▶ **ACTIVITY**:
Pick out each line with the word "description" from the material that follows.
(DATA IN THIS EXERCISE Opens)
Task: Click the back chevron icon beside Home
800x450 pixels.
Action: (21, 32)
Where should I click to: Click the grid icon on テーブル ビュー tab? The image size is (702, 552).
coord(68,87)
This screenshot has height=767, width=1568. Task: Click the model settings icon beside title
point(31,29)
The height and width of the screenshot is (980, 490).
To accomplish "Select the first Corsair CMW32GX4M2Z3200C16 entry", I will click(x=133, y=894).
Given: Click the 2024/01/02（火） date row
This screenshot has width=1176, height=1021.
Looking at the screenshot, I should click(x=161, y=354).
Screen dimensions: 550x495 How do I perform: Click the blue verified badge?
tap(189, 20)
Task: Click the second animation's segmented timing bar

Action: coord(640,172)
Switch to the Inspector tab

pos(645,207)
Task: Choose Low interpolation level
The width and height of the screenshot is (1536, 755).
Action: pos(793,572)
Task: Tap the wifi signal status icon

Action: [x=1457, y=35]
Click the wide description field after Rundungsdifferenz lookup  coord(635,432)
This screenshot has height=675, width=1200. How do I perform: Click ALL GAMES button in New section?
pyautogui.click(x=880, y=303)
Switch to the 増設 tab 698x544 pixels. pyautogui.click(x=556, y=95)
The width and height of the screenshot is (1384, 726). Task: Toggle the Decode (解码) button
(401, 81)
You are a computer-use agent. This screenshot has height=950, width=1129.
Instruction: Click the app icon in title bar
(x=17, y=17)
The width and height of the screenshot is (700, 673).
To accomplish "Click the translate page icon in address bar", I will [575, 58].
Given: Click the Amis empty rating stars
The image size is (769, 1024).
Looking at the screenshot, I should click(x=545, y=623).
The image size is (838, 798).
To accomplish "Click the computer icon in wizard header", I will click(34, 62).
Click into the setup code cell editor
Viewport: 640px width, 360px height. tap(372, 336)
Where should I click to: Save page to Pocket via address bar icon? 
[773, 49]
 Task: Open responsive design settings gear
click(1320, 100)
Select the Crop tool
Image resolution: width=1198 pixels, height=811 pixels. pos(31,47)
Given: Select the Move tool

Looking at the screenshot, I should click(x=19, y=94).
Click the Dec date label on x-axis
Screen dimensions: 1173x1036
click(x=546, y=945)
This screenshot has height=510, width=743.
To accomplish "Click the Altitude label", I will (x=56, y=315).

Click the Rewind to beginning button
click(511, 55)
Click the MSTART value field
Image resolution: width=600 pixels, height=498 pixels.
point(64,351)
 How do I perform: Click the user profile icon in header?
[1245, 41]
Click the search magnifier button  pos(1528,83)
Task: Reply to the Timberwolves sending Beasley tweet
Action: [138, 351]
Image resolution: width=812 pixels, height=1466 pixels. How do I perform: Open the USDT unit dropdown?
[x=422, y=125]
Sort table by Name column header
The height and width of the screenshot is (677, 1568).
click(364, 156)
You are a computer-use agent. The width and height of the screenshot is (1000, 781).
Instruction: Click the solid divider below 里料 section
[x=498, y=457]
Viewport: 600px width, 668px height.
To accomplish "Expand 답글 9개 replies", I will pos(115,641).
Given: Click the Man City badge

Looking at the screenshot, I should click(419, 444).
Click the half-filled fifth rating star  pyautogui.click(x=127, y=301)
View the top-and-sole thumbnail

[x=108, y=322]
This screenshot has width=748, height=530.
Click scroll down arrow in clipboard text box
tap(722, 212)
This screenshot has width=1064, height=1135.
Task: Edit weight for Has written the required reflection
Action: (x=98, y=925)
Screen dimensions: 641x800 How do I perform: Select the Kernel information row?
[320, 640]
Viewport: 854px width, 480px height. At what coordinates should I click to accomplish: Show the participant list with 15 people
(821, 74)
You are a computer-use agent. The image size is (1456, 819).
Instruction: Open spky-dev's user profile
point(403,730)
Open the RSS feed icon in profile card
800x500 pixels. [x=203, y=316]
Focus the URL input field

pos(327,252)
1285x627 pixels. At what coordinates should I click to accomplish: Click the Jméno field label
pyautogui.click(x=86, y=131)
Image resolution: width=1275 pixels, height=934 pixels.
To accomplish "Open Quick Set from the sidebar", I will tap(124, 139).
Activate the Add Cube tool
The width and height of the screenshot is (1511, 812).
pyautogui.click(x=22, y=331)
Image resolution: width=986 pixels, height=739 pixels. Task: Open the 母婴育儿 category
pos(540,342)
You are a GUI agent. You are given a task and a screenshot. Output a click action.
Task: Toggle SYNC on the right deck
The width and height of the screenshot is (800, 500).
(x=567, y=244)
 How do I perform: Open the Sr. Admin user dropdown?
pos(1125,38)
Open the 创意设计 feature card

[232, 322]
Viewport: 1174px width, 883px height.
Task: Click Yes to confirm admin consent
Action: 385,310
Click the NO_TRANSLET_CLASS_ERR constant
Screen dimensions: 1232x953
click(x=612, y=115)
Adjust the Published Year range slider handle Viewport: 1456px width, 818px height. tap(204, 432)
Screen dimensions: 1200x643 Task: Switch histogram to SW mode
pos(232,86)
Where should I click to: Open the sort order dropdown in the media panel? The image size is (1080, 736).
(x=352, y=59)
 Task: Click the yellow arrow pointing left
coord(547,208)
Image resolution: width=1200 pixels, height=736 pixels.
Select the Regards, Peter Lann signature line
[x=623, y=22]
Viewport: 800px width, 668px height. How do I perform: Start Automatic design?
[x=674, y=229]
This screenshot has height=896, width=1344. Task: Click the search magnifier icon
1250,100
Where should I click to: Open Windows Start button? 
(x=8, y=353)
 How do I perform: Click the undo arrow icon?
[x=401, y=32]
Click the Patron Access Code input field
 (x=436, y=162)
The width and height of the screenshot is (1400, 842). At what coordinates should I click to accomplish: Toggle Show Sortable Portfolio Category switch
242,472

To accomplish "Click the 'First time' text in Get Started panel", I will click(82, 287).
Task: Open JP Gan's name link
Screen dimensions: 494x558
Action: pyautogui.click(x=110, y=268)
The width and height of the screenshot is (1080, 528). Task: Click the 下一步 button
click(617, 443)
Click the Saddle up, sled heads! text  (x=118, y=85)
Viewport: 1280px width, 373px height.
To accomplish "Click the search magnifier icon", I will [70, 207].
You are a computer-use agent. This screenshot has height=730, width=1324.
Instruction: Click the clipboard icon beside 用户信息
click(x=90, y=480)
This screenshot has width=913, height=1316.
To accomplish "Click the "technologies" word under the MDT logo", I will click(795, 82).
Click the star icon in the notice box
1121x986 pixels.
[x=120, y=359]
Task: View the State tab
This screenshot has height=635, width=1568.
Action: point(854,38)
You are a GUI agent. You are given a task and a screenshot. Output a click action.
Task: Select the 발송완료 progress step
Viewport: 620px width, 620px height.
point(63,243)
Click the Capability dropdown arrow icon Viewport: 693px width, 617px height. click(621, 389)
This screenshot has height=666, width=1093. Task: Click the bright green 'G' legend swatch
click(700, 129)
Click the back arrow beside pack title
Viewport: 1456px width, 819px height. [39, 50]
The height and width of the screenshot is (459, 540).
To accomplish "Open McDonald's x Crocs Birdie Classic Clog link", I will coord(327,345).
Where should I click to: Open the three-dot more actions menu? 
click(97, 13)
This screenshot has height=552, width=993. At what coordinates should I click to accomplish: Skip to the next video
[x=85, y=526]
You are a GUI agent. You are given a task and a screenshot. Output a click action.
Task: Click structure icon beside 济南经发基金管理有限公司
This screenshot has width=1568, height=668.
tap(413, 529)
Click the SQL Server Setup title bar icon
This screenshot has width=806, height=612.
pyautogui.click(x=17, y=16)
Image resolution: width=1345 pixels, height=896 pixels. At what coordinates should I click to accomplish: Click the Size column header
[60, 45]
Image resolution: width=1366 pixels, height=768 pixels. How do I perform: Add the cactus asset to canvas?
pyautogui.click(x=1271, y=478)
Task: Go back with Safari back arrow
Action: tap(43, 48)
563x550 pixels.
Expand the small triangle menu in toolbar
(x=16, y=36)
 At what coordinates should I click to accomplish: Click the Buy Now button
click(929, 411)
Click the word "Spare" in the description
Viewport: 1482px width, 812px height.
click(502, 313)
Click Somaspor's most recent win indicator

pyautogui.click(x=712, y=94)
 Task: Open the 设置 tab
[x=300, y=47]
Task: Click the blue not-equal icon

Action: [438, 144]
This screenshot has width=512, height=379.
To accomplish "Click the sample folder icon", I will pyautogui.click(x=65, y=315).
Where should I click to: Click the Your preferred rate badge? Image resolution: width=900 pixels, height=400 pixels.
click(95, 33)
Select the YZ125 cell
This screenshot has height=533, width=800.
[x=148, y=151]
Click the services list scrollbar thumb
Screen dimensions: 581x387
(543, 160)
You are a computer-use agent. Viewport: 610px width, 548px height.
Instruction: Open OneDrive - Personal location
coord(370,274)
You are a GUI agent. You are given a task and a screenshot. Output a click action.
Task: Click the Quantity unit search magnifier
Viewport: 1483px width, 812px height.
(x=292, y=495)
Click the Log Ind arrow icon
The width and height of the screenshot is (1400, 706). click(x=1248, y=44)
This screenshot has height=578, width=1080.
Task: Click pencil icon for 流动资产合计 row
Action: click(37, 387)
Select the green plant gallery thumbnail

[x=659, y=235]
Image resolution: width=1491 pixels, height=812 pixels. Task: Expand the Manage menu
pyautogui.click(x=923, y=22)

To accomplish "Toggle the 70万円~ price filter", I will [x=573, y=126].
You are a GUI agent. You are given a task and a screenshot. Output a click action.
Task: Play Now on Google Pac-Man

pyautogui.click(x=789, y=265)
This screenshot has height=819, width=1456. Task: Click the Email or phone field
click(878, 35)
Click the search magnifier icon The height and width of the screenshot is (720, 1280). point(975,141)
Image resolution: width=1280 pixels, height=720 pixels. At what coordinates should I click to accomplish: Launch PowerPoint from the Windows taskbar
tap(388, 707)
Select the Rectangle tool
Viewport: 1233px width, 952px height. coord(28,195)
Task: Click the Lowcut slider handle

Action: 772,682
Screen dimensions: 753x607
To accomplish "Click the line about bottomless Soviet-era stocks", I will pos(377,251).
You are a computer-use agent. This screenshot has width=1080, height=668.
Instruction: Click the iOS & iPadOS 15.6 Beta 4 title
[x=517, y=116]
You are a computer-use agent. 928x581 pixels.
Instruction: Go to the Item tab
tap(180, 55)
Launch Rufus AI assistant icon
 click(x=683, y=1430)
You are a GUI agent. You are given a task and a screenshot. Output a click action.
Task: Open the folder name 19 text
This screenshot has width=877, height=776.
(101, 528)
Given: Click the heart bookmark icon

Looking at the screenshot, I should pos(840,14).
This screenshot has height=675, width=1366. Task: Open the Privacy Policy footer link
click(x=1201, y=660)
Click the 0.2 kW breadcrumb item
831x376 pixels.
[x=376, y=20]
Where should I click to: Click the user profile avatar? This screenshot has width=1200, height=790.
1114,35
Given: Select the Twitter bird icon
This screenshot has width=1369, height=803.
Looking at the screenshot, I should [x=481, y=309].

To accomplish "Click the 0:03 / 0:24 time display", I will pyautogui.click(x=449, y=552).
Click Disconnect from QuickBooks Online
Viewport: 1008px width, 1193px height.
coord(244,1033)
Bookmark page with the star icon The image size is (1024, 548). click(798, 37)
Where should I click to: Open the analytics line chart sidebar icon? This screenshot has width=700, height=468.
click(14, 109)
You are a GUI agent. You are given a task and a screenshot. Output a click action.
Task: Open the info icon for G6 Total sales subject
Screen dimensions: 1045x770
(DATA IN THIS EXERCISE Closes)
▶ **WRITTEN RESPONSE**:
Click the wide description field after Rundungsdifferenz lookup  coord(635,432)
Click the word "Spare" in the description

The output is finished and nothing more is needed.